And no. These engines are not leaky. They are actually very good. But maintenance on a old engine to replace things like old seals is a give. Once all looked after, you will have no leaks.

I would also say get a new mechanic. He sounds lazy and not very knowledgable.

Robert
 
Ok so now I have to tell my first gen story- though it may not help matters here.
So I get my '92 in 1997 from a friend's dad who bought it new. In this time it was kept cherry and pampered- too much. It had 21,000 miles on it when I got it. It was new, except for the roof was peeling. Remember the peeling paint?!
Anyway I had realized a dream came true as I always wanted one and it was great. The ONLY issue beside the paint was the rear seal was weeping. Not even much, a bit more than a sweat. The engine was bone dry except that seal and the expected road draft tube.
Later that year, for my first wedding anniversary, we drove down to Disney and back. I pushed it hard and I swear it ran better and better before the trip was done. Know what else happened? The seal quit leaking.

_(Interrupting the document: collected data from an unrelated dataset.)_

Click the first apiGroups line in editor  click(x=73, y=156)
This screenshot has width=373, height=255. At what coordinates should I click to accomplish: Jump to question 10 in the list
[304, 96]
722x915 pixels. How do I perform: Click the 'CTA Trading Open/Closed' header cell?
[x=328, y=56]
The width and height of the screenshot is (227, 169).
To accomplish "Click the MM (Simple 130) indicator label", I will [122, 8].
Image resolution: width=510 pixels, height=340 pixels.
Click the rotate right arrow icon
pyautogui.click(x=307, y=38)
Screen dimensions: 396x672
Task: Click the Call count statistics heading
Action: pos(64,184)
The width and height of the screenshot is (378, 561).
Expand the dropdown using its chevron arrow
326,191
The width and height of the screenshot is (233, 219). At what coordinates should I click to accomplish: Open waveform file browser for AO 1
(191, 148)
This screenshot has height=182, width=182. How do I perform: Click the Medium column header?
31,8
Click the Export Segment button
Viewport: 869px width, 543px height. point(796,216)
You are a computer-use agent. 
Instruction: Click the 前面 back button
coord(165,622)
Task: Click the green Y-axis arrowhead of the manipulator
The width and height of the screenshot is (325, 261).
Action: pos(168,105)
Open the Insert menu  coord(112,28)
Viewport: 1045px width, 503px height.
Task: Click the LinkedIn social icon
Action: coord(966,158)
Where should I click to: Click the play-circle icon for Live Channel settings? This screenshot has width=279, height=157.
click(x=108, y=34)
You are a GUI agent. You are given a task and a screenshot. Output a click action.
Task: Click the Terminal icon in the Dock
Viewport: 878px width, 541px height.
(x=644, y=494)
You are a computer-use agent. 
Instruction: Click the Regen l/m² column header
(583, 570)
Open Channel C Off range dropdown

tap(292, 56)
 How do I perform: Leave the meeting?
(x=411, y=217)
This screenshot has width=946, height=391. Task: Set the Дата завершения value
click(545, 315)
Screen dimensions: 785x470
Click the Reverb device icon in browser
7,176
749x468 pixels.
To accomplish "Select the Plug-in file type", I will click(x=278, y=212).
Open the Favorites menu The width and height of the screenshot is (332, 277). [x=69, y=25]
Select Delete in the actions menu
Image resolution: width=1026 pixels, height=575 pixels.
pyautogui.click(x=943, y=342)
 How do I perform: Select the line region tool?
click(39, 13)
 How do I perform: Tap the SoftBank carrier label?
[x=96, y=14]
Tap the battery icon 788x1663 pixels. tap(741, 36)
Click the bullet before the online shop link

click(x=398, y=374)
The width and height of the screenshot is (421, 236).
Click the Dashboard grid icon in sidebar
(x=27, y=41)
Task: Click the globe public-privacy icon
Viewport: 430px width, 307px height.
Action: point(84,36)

I then declared the '92 W250 officially broken in. I kept it till my present truck came in 08/04.

No. These trucks shouldn't leak at all.
 
Wayne, you're story reminds me of when my dad's '93 was relatively new. He took off with my mom across country towing the trailer. Some months later he got home and I borrowed the truck and after driving it I asked if he'd had any of the mods he had talked about done (a larger diameter exhaust system, bigger turbo or whatever) and he said no...

They're truck engines and puttering around empty isn't what they like-they want and need to work and within reason the harder the better!